*Stored records*:
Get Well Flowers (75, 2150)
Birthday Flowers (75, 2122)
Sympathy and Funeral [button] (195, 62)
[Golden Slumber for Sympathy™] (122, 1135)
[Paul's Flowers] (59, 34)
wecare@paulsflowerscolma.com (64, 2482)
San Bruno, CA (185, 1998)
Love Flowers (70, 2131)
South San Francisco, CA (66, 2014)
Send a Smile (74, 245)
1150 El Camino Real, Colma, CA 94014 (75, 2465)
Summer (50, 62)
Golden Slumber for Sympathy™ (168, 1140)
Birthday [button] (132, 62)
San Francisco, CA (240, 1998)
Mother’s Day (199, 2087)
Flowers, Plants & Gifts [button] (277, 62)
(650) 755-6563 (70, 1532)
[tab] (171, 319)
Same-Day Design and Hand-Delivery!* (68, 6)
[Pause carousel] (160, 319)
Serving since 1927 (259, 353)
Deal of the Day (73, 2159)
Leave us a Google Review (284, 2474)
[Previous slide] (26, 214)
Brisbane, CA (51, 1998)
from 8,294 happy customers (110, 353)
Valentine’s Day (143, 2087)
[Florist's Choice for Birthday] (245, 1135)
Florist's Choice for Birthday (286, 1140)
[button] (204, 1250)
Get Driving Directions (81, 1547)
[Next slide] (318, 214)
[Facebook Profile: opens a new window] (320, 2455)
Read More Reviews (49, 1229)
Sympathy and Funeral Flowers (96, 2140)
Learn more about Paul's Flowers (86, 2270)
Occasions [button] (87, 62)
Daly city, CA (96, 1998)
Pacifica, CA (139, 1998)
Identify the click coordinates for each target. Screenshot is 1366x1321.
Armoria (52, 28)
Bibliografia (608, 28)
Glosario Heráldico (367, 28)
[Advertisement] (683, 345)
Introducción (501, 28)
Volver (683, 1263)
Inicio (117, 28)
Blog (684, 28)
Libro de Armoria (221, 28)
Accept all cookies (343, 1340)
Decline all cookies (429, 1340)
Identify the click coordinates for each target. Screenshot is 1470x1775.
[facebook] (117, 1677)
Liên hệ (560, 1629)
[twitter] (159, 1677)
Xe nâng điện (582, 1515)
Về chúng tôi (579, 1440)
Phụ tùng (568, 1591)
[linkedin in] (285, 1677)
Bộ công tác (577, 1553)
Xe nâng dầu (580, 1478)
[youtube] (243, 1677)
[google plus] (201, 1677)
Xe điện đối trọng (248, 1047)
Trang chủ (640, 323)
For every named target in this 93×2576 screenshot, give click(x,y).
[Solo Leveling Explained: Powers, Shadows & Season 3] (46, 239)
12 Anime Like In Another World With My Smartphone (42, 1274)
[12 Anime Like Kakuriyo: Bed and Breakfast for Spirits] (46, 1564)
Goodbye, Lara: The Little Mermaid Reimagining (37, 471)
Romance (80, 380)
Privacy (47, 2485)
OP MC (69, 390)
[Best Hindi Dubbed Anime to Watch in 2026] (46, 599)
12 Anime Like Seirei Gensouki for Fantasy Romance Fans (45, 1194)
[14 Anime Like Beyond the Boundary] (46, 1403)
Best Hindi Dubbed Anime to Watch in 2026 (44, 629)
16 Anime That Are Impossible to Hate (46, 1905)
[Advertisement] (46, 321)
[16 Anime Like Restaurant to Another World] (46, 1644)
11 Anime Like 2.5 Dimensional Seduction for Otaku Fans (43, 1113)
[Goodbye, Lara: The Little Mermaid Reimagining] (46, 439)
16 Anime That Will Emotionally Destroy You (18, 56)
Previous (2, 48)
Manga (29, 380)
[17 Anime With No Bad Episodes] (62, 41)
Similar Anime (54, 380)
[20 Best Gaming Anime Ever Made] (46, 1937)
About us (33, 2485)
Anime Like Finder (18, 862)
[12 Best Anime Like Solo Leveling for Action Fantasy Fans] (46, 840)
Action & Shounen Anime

*Work item*: Set down again, word for word, the stretch of records from the line with "[Next slide] (318, 214)" to the line with "Volver (683, 1263)", both of those lines included.

*Exercise output*:
[Next slide] (318, 214)
[Facebook Profile: opens a new window] (320, 2455)
Read More Reviews (49, 1229)
Sympathy and Funeral Flowers (96, 2140)
Learn more about Paul's Flowers (86, 2270)
Occasions [button] (87, 62)
Daly city, CA (96, 1998)
Pacifica, CA (139, 1998)
Identify the click coordinates for each target. Screenshot is 1366x1321.
Armoria (52, 28)
Bibliografia (608, 28)
Glosario Heráldico (367, 28)
[Advertisement] (683, 345)
Introducción (501, 28)
Volver (683, 1263)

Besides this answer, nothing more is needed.